TheRoddyWMS / Roddy

The Roddy workflow development and management system.
http://roddy-documentation.readthedocs.io
MIT License
8 stars 3 forks source link

testrerun with bam2fastq broken #248

Closed vinjana closed 6 years ago

vinjana commented 6 years ago

When running the BamToFastqPlugin in testrerun and rerun mode, the read-groups are culled a second time from the BAMs. Whatever the reasons for that (probably new workflow object), in the second round the workflow crashes with

/icgc/dkfzlsdf/analysis/B080/kensche/RoddyProject_Roddy3.0/Roddy/roddy.sh testrerun bam2fastq.any@convert gms --useconfig=/icgc/dkfzlsdf/analysis/B080/kensche/RoddyProject_Roddy3.0/testConfigs/applicationProperties-analysis-local-lsf.ini --useRoddyVersion=develop --con
figurationDirectories=/icgc/dkfzlsdf/analysis/B080/kensche/RoddyProject_Roddy3.0/testConfigs/BamToFastqPlugin/ --usePluginVersion=BamToFastqPlugin:develop --useiodir=/icgc/dkfzlsdf/analysis/B080/kensche/testData/view-by-pid,/icgc/dkfzlsdf/analysis/B080/kensche/roddy-bam2
fastq-test '--cvalues=bamfile_list:/icgc/dkfzlsdf/analysis/B080/kensche/testData/view-by-pid/gms/data//gerald_D1VCPACXX_1.bam;/icgc/dkfzlsdf/analysis/B080/kensche/testData/view-by-pid/gms/data//gerald_D1VCPACXX_2.bam;/icgc/dkfzlsdf/analysis/B080/kensche/testData/view-by-
pid/gms/data//gerald_D1VCPACXX_3.bam;/icgc/dkfzlsdf/analysis/B080/kensche/testData/view-by-pid/gms/data//gerald_D1VCPACXX_4.bam;/icgc/dkfzlsdf/analysis/B080/kensche/testData/view-by-pid/gms/data//gerald_D1VCPACXX_5.bam;/icgc/dkfzlsdf/analysis/B080/kensche/testData/view-b
y-pid/gms/data//gerald_D1VCPACXX_6.bam;/icgc/dkfzlsdf/analysis/B080/kensche/testData/view-by-pid/gms/data//gerald_D1VCPACXX_7.bam;/icgc/dkfzlsdf/analysis/B080/kensche/testData/view-by-pid/gms/data//gerald_D1VCPACXX_8.bam'
Required JRE/JDK: 1.8
Required Groovy:
Runtime Environment:
  /home/kensche/.sdkman/candidates/java/8.0.171-oracle/bin/java
  /home/kensche/.sdkman/candidates/java/8.0.171-oracle/bin/javac
  /home/kensche/.sdkman/candidates/groovy/2.4.15/bin/groovy
Using Java to start Roddy
Roddy version 3.0.7
Loading properties file /icgc/dkfzlsdf/analysis/B080/kensche/RoddyProject_Roddy3.0/testConfigs/applicationProperties-analysis-local-lsf.ini.
Roddy will try to use the DirectSynchronousExecutionJobManager job manager class to manage jobs.

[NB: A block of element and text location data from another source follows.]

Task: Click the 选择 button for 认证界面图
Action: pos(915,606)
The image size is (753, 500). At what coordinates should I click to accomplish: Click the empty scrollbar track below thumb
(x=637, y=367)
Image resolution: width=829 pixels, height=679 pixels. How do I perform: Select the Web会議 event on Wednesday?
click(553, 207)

Loaded plugin BamToFastqPlugin:develop (/icgc/dkfzlsdf/analysis/B080/kensche/RoddyProject_Roddy3.0/plugins_3.0/BamToFastqPlugin)
Loaded plugin PluginBase:1.2.1-0       (/icgc/dkfzlsdf/analysis/B080/kensche/RoddyProject_Roddy3.0/Roddy/dist/plugins/PluginBase_1.2.1)
Loaded plugin DefaultPlugin:develop    (/icgc/dkfzlsdf/analysis/B080/kensche/RoddyProject_Roddy3.0/Roddy/dist/plugins/DefaultPlugin)

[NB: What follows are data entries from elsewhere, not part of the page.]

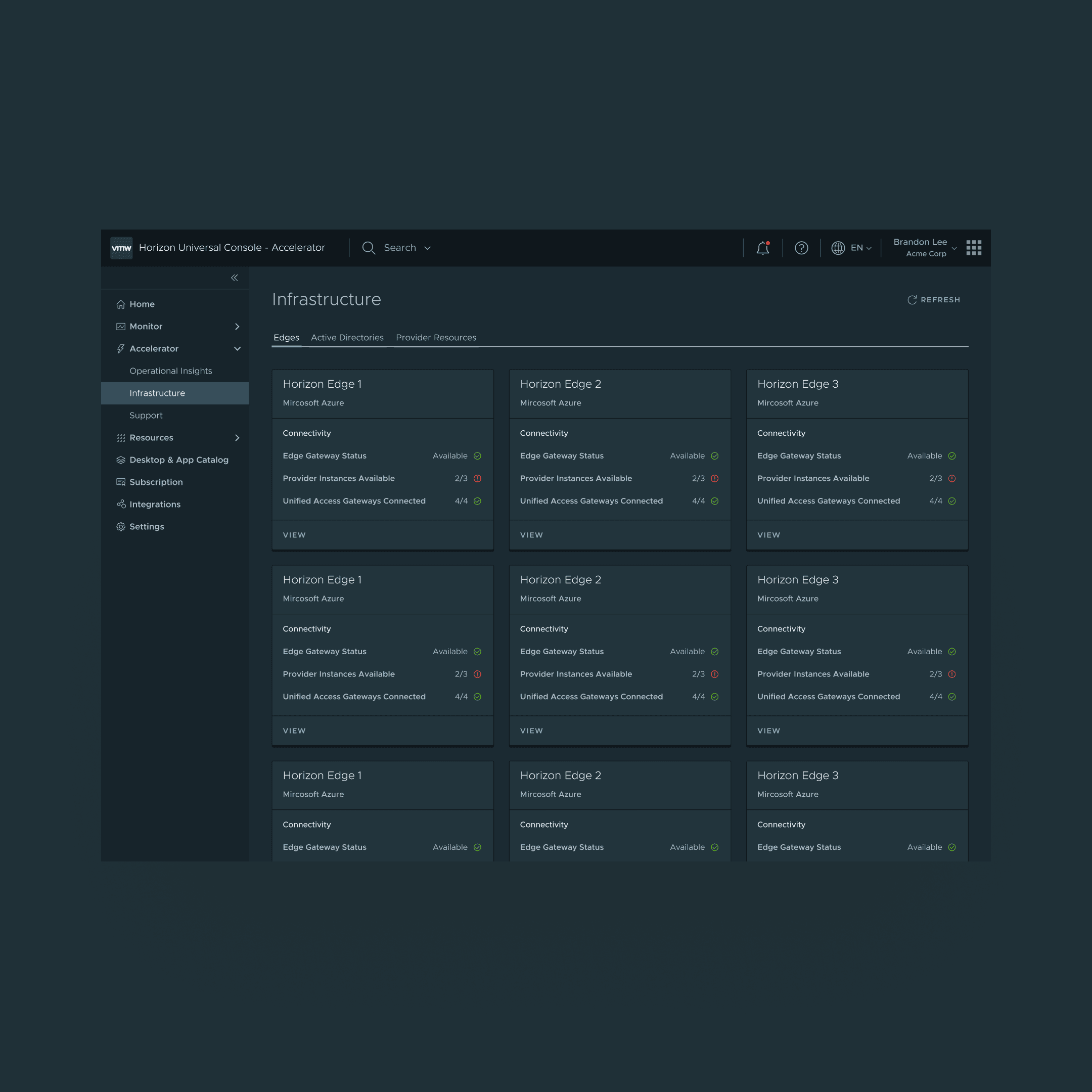Click VIEW on the Horizon Edge 2 card
The image size is (1092, 1092).
coord(531,535)
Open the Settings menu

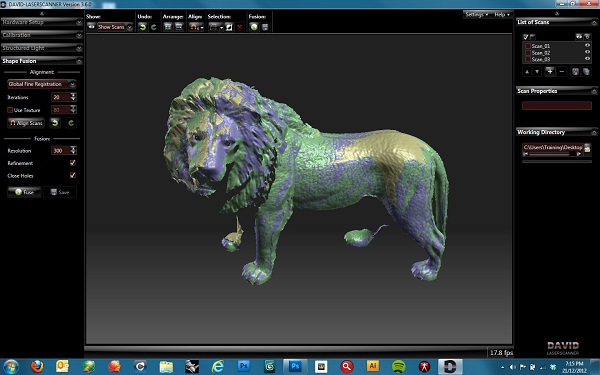point(476,15)
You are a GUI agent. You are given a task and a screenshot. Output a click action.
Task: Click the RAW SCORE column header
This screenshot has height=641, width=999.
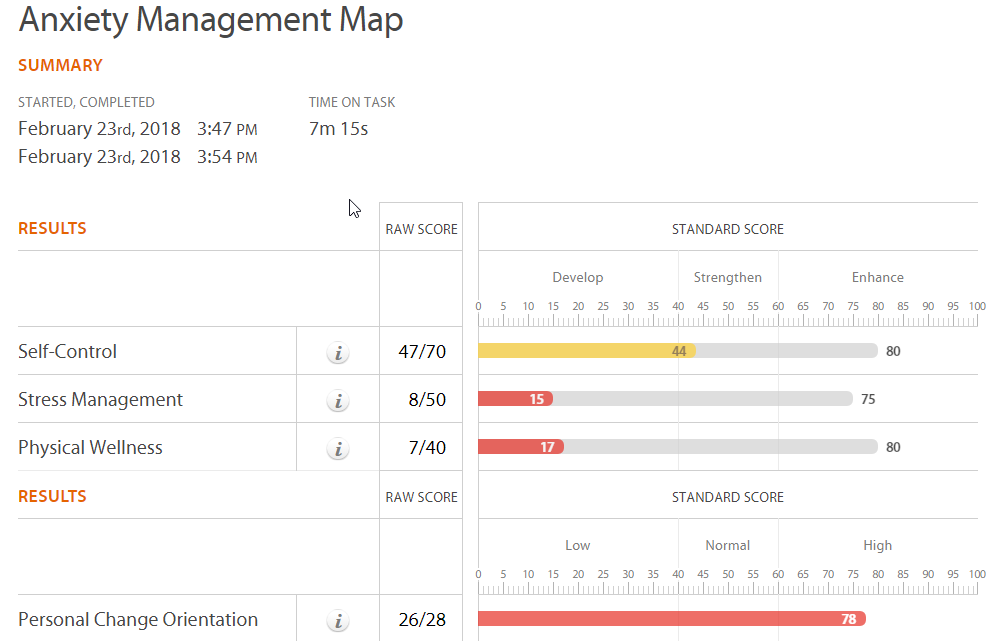pyautogui.click(x=420, y=228)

Load configuration file /icgc/dkfzlsdf/analysis/B080/kensche/RoddyProject_Roddy3.0/testConfigs/BamToFastqPlugin/test1.xml
Load configuration file /icgc/dkfzlsdf/analysis/B080/kensche/RoddyProject_Roddy3.0/Roddy/dist/plugins/DefaultPlugin/resources/configurationFiles/default.xml
Load configuration file /icgc/dkfzlsdf/analysis/B080/kensche/RoddyProject_Roddy3.0/plugins_3.0/BamToFastqPlugin/resources/configurationFiles/bam2fastq.xml

Found 8 datasets in the in- and output directories.
Listing read groups in '/icgc/dkfzlsdf/analysis/B080/kensche/testData/view-by-pid/gms/data/gerald_D1VCPACXX_1.bam'. This may take a while.
Listing read groups in '/icgc/dkfzlsdf/analysis/B080/kensche/testData/view-by-pid/gms/data/gerald_D1VCPACXX_2.bam'. This may take a while.
Listing read groups in '/icgc/dkfzlsdf/analysis/B080/kensche/testData/view-by-pid/gms/data/gerald_D1VCPACXX_3.bam'. This may take a while.
Listing read groups in '/icgc/dkfzlsdf/analysis/B080/kensche/testData/view-by-pid/gms/data/gerald_D1VCPACXX_4.bam'. This may take a while.
Listing read groups in '/icgc/dkfzlsdf/analysis/B080/kensche/testData/view-by-pid/gms/data/gerald_D1VCPACXX_5.bam'. This may take a while.
Listing read groups in '/icgc/dkfzlsdf/analysis/B080/kensche/testData/view-by-pid/gms/data/gerald_D1VCPACXX_6.bam'. This may take a while.
Listing read groups in '/icgc/dkfzlsdf/analysis/B080/kensche/testData/view-by-pid/gms/data/gerald_D1VCPACXX_7.bam'. This may take a while.
Listing read groups in '/icgc/dkfzlsdf/analysis/B080/kensche/testData/view-by-pid/gms/data/gerald_D1VCPACXX_8.bam'. This may take a while.
Listing read groups in '/icgc/dkfzlsdf/analysis/B080/kensche/testData/view-by-pid/gms/data/gerald_D1VCPACXX_1.bam'. This may take a while.
An unknown / unhandled exception occurred: 'Job log file /icgc/dkfzlsdf/analysis/B080/kensche/roddy-bam2fastq-test/gms/roddyExecutionStore/exec_180425_111159639_kensche_convert/180425_111159639_directTool:bamListReadGroups.o25 does not exist'
de.dkfz.roddy.execution.io.ExecutionService.runDirect(ExecutionService.groovy:194)
de.dkfz.roddy.bam2fastq.BamToFastqWorkflow.listReadGroups(BamToFastqWorkflow.groovy:74)
de.dkfz.roddy.bam2fastq.BamToFastqWorkflow$_readAllReadGroups_closure3.doCall(BamToFastqWorkflow.groovy:133)
de.dkfz.roddy.bam2fastq.BamToFastqWorkflow$_readAllReadGroups_closure3.call(BamToFastqWorkflow.groovy)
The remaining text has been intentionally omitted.